Four US senators want Treasury Secretary Janet L. Yellen to explain how her department plans to get cryptocurrency companies and other digital asset intermediaries to do their part in enforcing economic sanctions against Russia.
In a letter on Wednesday, four Democrats — Elizabeth Warren of Massachusetts, Mark Warner of Virginia, Sherrod Brown of Ohio and Jack Reed of Rhode Island — also asked whether decentralized financial structures that operate without any intermediary stood in the way of sanctions enforcement.
“Given the need to ensure the effectiveness and integrity of our sanctions program against Russia and other adversaries, we are seeking information on the steps Treasury is taking to enforce sanctions compliance by the cryptocurrency industry,” the lawmakers wrote. , all members of the Senate Banking. Commission.
In response to the Russian military attack on Ukraine, Western countries and international companies such as Apple, BP and Shell have imposed a series of restrictions. Some Russian banks are blocked from SWIFT, the communication system that simplifies cross-border bank transfers, and transactions with the Russian central bank are also blocked.
But there is growing concern that Russia could turn to digital assets such as cryptocurrencies or its own digital ruble to ease the pressure of these restrictions. A 2021 Treasury report highlighted the growing digital asset market as a potential problem for governments hoping to change the behavior of rogue states by punishing them economically. And last week, The New York Times detailed the many cryptocurrency tools available to Russian entities that want to continue making deals without involving the traditional banking sector.

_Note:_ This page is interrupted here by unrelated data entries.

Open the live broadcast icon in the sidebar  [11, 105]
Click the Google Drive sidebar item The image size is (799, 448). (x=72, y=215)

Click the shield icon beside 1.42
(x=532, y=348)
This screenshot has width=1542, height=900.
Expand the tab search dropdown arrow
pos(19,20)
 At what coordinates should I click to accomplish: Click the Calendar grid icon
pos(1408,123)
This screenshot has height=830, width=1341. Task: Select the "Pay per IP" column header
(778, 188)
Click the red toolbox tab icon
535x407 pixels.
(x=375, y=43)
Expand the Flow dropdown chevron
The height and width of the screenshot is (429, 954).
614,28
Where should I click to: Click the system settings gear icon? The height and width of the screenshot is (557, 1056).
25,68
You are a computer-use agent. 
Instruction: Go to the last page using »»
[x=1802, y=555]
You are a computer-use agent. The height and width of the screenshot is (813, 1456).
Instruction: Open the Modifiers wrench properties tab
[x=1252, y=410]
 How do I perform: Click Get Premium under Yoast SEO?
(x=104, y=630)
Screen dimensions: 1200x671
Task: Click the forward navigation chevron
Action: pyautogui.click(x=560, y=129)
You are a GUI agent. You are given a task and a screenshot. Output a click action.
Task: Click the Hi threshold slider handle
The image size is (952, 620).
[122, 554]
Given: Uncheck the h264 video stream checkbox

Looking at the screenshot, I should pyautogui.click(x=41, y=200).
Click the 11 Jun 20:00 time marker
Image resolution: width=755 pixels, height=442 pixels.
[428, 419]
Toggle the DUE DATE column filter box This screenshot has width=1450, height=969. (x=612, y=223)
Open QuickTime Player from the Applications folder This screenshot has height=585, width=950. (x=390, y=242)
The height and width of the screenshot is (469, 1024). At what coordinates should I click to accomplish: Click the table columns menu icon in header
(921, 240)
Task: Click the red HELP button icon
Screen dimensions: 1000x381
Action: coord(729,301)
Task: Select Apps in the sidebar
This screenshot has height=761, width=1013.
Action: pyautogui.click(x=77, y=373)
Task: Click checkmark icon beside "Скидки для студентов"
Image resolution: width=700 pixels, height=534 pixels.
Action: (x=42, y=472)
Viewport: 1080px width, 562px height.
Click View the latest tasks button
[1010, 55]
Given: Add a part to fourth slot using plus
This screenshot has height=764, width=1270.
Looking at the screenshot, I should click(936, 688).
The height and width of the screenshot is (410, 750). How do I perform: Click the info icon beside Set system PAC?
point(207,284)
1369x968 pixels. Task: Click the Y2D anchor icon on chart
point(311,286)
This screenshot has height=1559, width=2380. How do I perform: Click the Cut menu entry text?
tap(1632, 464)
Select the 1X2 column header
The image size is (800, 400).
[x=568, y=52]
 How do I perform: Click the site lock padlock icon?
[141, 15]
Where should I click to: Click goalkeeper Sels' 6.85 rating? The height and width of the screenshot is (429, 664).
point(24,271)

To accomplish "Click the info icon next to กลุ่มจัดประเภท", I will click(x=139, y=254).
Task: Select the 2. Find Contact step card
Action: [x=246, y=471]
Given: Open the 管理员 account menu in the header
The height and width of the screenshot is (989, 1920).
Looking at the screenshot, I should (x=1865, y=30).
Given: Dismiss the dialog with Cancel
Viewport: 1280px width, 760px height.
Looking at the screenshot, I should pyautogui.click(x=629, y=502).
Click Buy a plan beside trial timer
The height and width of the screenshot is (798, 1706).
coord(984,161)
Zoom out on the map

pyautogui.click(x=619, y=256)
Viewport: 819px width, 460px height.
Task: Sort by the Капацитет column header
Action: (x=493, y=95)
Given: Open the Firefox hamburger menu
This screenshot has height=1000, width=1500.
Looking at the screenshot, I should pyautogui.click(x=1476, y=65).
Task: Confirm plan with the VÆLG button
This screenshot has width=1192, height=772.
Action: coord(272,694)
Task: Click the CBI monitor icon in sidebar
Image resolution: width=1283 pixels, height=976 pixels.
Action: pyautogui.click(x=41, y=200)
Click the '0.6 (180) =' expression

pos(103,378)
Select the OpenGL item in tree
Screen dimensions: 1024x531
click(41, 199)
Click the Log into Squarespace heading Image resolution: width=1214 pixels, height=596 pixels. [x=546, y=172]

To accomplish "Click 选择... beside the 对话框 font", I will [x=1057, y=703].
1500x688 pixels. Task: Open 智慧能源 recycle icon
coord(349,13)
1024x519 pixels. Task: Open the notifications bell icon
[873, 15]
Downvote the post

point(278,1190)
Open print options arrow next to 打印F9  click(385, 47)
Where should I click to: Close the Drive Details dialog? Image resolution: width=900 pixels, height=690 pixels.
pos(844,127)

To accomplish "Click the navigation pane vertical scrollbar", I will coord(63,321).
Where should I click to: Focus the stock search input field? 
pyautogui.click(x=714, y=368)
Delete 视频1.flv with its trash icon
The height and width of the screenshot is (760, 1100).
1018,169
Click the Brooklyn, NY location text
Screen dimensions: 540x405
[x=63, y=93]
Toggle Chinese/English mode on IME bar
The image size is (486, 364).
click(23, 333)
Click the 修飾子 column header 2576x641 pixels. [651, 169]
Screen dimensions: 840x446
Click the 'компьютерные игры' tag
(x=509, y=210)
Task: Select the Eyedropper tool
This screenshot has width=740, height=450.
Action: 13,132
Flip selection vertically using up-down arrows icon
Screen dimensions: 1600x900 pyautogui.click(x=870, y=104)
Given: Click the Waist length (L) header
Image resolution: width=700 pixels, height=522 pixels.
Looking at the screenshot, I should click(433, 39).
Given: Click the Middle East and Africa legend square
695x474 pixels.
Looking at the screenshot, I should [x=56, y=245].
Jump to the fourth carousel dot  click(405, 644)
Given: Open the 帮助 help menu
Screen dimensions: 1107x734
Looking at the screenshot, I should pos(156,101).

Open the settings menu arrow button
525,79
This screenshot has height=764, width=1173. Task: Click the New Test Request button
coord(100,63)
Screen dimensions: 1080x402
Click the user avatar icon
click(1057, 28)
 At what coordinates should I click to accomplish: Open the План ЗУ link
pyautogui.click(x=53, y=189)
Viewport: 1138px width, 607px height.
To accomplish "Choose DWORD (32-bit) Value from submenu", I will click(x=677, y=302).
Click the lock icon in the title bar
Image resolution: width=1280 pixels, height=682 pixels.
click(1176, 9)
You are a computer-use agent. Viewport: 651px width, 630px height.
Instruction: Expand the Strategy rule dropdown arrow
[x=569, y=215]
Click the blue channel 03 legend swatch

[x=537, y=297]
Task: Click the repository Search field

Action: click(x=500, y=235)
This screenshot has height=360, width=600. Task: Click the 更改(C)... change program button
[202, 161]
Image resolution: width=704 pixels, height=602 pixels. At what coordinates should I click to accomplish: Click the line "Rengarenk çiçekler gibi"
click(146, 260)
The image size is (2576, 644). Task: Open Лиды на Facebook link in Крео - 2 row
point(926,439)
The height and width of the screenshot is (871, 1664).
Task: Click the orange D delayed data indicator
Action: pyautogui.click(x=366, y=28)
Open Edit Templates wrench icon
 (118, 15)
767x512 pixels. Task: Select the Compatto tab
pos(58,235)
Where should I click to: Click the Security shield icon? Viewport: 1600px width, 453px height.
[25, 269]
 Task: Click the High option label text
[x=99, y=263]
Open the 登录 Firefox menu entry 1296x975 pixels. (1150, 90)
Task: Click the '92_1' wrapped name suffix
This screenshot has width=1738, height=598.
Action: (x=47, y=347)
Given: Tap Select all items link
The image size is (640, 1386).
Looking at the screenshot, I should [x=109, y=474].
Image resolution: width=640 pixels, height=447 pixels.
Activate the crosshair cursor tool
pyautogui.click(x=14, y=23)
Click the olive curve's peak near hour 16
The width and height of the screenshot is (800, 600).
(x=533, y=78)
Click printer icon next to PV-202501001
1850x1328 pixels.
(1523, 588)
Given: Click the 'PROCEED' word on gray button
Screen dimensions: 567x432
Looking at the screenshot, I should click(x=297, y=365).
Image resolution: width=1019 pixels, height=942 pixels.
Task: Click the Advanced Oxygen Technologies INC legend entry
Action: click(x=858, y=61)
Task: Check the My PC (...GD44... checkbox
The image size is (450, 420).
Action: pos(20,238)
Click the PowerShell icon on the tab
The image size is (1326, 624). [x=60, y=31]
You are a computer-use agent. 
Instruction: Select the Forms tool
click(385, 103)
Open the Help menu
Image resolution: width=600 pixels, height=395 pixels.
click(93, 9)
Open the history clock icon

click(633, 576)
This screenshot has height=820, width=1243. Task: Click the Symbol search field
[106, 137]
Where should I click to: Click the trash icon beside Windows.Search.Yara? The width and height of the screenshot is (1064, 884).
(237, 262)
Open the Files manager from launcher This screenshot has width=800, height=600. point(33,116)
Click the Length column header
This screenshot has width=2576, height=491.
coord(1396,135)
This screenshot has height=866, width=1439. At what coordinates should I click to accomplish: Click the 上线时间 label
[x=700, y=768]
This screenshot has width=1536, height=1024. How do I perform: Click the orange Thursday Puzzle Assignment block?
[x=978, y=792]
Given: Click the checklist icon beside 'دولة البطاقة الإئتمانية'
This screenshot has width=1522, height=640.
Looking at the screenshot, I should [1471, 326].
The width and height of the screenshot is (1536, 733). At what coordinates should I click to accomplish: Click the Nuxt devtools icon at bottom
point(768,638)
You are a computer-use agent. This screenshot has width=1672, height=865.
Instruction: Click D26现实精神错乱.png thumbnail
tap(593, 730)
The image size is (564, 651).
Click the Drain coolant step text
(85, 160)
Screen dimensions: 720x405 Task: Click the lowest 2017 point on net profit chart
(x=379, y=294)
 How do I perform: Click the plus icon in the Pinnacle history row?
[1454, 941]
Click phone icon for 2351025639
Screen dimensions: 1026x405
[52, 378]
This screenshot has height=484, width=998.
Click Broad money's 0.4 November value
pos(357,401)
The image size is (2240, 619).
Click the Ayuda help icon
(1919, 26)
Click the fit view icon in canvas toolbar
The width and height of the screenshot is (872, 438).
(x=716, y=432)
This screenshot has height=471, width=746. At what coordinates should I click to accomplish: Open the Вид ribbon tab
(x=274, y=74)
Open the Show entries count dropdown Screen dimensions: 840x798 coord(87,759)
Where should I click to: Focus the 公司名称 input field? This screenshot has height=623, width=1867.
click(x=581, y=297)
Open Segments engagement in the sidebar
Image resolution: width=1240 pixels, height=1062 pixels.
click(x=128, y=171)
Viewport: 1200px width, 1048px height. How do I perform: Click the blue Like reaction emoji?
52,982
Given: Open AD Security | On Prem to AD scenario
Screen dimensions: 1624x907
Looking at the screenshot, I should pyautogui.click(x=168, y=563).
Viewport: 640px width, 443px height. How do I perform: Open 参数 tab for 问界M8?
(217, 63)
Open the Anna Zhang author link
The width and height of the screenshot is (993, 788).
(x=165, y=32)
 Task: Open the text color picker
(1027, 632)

“These reports are even more troubling because of analyzes suggesting that the cryptocurrency industry is failing to fulfill its responsibility to comply with US sanctions,” the senators wrote.
A spokesman for the Ministry of Finance did not respond to a message asking for comment on Wednesday.
Cryptocurrency trading with rubles has jumped since the United States and many of its allies have imposed sanctions, according to crypto tracking firms Chainalysis and Kaiko. But the significance of the surge is unclear: It could indicate affected Russian entities are converting wealth into cryptocurrency, but it’s also possible that ordinary Russians are turning to the technology to preserve their savings as the ruble’s value plummets.
Major crypto exchanges including Binance and FTX have pledged to comply with US sanctions, but industry has resisted calling of the Ukrainian government to freeze all Russians’ access to cryptocurrency. The United States has not asked the companies to take such action.
“Our mission is better served by focusing on individual needs over those of any government or political faction,” said Jesse Powell, the chief executive of crypto exchange Kraken. wrote on Twitter this week. Cryptocurrencies, he said, are “a weapon for peace, not war.”
Experts have warned that Russia is preparing to counter sanctions by developing new tools to mask the source of crypto trading. State-backed hackers can also hijack digital assets to make up for lost revenue, they said.
The war between Russia and Ukraine and the world economy
But industry executives have argued that such concerns may be exaggerated, in part because law enforcement has shown an increasing ability to track transactions on the blockchain, the ledger underpinning cryptocurrency. They also point out that crypto markets are small and costly to use, which will make it difficult for Russia to use crypto to evade sanctions aimed at destabilizing the entire economy.
“The inherent features of crypto – transparency, immutability, irreversibility, and censorship resistant – do not lend themselves to financial embezzlement,” said Jorge Pesok, general advisor to crypto software company Tacen.
The senators asked Ms. Yellen to respond to their questions by March 23.